# EXERCISE GOAL:
Lay out the items below as a JSON list of strings, one string per line with blank lines left out, from the first line of the items up to and including the line with "click(x=612, y=481)".

# MATERIAL FOR THE TASK:
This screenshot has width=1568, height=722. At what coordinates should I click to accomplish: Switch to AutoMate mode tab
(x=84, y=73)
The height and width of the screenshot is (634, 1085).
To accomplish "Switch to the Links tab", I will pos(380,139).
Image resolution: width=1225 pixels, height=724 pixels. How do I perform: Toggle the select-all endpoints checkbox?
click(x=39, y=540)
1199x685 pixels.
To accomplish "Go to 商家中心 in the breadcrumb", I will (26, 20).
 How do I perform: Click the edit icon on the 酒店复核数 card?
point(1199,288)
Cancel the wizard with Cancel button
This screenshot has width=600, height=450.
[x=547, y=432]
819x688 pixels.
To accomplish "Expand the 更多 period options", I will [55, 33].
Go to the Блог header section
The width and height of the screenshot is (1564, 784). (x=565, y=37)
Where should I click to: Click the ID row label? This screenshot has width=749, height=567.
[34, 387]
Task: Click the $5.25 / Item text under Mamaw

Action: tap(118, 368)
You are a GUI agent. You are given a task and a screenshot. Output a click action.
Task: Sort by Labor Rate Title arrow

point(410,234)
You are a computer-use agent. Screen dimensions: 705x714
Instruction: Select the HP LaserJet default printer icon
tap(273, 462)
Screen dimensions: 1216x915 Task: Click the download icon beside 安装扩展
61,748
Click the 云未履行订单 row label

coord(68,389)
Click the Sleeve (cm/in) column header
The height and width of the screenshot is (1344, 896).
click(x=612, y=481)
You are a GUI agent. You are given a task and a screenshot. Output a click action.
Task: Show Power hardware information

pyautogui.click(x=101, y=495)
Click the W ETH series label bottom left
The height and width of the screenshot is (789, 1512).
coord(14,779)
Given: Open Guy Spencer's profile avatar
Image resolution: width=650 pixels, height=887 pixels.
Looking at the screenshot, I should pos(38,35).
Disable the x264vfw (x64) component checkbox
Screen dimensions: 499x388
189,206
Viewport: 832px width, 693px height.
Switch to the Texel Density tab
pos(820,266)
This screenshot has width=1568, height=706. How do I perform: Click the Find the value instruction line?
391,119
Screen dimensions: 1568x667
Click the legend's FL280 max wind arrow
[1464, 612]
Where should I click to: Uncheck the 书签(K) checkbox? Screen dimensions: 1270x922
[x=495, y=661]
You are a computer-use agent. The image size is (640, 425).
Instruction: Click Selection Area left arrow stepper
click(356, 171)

# RESPONSE BELOW:
[
  "This screenshot has width=1568, height=722. At what coordinates should I click to accomplish: Switch to AutoMate mode tab",
  "(x=84, y=73)",
  "The height and width of the screenshot is (634, 1085).",
  "To accomplish \"Switch to the Links tab\", I will pos(380,139).",
  "Image resolution: width=1225 pixels, height=724 pixels. How do I perform: Toggle the select-all endpoints checkbox?",
  "click(x=39, y=540)",
  "1199x685 pixels.",
  "To accomplish \"Go to 商家中心 in the breadcrumb\", I will (26, 20).",
  " How do I perform: Click the edit icon on the 酒店复核数 card?",
  "point(1199,288)",
  "Cancel the wizard with Cancel button",
  "This screenshot has width=600, height=450.",
  "[x=547, y=432]",
  "819x688 pixels.",
  "To accomplish \"Expand the 更多 period options\", I will [55, 33].",
  "Go to the Блог header section",
  "The width and height of the screenshot is (1564, 784). (x=565, y=37)",
  "Where should I click to: Click the ID row label? This screenshot has width=749, height=567.",
  "[34, 387]",
  "Task: Click the $5.25 / Item text under Mamaw",
  "Action: tap(118, 368)",
  "You are a GUI agent. You are given a task and a screenshot. Output a click action.",
  "Task: Sort by Labor Rate Title arrow",
  "point(410,234)",
  "You are a computer-use agent. Screen dimensions: 705x714",
  "Instruction: Select the HP LaserJet default printer icon",
  "tap(273, 462)",
  "Screen dimensions: 1216x915 Task: Click the download icon beside 安装扩展",
  "61,748",
  "Click the 云未履行订单 row label",
  "coord(68,389)",
  "Click the Sleeve (cm/in) column header",
  "The height and width of the screenshot is (1344, 896).",
  "click(x=612, y=481)"
]